Extract
********************

VALENCIA grew alongside the river Turia for many years and has a very special relationship with its water way. After the devastating flood of 1957, it was decided living alongside the river had become too great a risk and it was diverted. Today, the Turia’s old courseway is the largest urban garden in Spain, even though there was pressure for it to become a motorway...
LAST OCTOBER, the floods in Valencia were all over the news. Yet in Spain, it is a kind of ritual: every autumn, the heavens open. And what tends to alarm visitors and those new to the area doesn’t bother the Valencians, who have lived with the October deluges for centuries.
In fact, it was October, fifty years ago, when the great flood of Valencia left the city underwater and forced the river Turia to be diverted southwards, for safety reasons. These days, there are still odd problems with the river bursting its banks, but nothing comparable to that great un-damming of the Turia in 1957.
As the popular Spanish proverb goes, ‘nothing bad ever happens where some good doesn’t come out of it’, and the catastrophe of 1957 brought with it an amazing silver lining. The river turned into a magnificent garden that crosses the city from the north to the south and offers numerous possibilities for walking and sightseeing to visitors and residents.
City break in Valencia You could do worse than spend a weekend exploring the capital of the Turia river. A city break in Valencia lets you not only get to know the history of the great flood but also to enjoy the river as it is today. A river that magically transformed into a massive and beautiful garden with some of the city’s greatest cultural attractions on its shores.

********************

Collected data
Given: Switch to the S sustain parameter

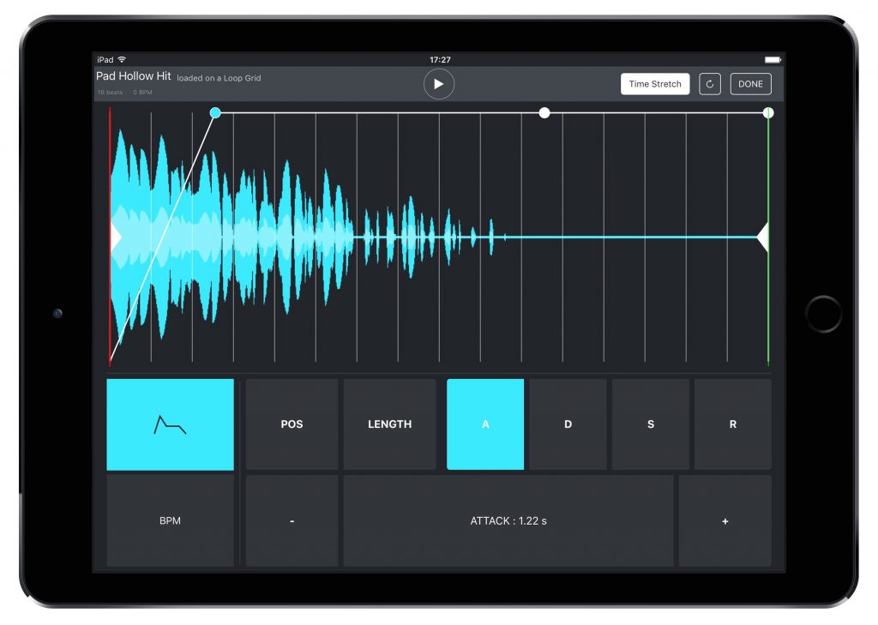Looking at the screenshot, I should click(x=650, y=424).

********************

Can you resume the piece on Valencia and its Turia river garden, starting right after its last sentence? The data comes from a different source than the text on the Turia.

Exercise output
Among them, the Ciudad de las Artes y las Ciencias; the Valencian Contemporary Art Museum (IVAM) and the San Pio V, one of Spain’s largest and most famous classical art galleries. Sports fans will also find a world at their feet in the old Turia riverbed. Mountainbiking, football and pingpong are all popular in the area. In fact, the horror and devastation that went with the disaster of 1957 turned Valencia’s ground zero into the heart of this beautiful, cosmopolitan and versatile city.
The great flood Valencia is commemorating the catastrophe that changed the face of the city this autumn. On October 14, 1957, when the river Turia burst its banks and flooded practically the whole of the centre of the city, some of its most attractive and central streets like Calle La Paz and Calle Las Barcas were submerged in water of up to 2.5m (7’8”).
Strolling through these streets you will see small inscriptions on the rendering of some of the buildings that say, ‘the water came up to here’. The material damage and human loss were catastrophic. The tragedy did not appear on the news because we didn’t have TV in those days, but the camera footage of a number of intrepid photographers are pretty impressive.
Move the river This was not the first time Valencia suffered a great flood. Earlier ones were recorded in 1897 and 1949. After the flood of 1957, the authorities decided to divert the river towards the south of the city. Meteorological records show that during the 1957 flood, 600 litres per square metre fell in 24 hours. Considerably more than last week, when around 100 litres per square metre were registered in Valencia city.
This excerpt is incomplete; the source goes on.